We obviously tend to associate this kind of growth with a housing boom, and that certainly happened in the earlier part of the decade, but, not surprisingly, 2008 was an awful year for housing sales in Hamilton. That’s happening for a number of reasons, not least of which is the effect of young people. Folks who’ve just come of age and are finding their first apartments are a consistent boost on rental demand anywhere, but thanks to both the echo boomer effect in place (The Baby Boomers’ Children, who are accordingly the largest generation since the Boomers), plus the large student population in Hamilton, there are a huge amount of Millennials in the city, and all of them are trying to rent apartments as the younger ones move out on their own and the older ones are staying in their apartments instead of buying houses.

This is happening everywhere right now, but the size of the youth population makes it more pronounced here, and on the other end of the spectrum, Hamilton’s senior population (15% as opposed to Canada’s 13.6%) is pressuring rental demand as well; housing in Hamilton has gotten very expensive, and with the average 2 bedroom at $836, it’s no wonder some people are choosing to downsize out of their homes and rent instead. Meanwhile, the apartment supply actually decreased this last year from 42,506 units in 2007 to 42,390 units in 2008.

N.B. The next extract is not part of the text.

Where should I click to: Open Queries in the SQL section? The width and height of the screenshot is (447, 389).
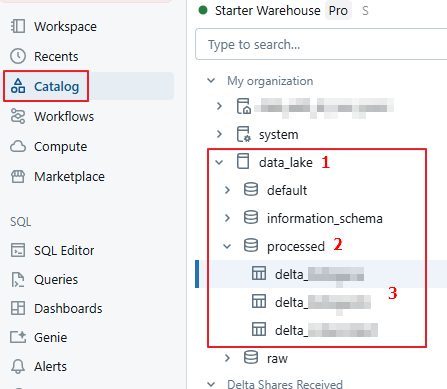(56, 279)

As you might imagine, the vacancy rate in Hamilton has started to plunge. A year ago it was 3.5%, now it’s 3.2%. And there’s room for it to go much farther down, just like there’s room for those $836 rents to go much farther up. This, again, is a key part of how we do business. A quick glance at vacancy rates across Canada will show you places like Sudbury or Kelowna where they’re below 1%. But those buildings are going for monstrous prices, and guess what, their vacancy rates have nowhere to go but up. We’d rather buy the buildings before they get to that point, and be the ones selling them at the monstrous prices. We’re looking at some cool buildings right now, and I’ll have some reports of what we’re looking at here up in a couple days.

As a final note, Hamilton’s also experiencing the creative class effect; it’s gotten to be a pretty big art city. The Downtown Arts Centre recently opened on Rebecca Street, as well as The Hamilton Media Arts Center on James Street North, a spot where galleries are popping up all over. The Hammertheatre Company opened there a couple years ago, dedicated to theatre research in Hamilton, and Le Centre français Hamilton is currently planning to turn a local theatre into a francophone cultural centre. According to 2007 statistics, 1.47% of Hamilton’s total labour force are cultural occupations, a figure that puts it around the level of fiercely-artistic Winnipeg. And you can bet that figure’s going up.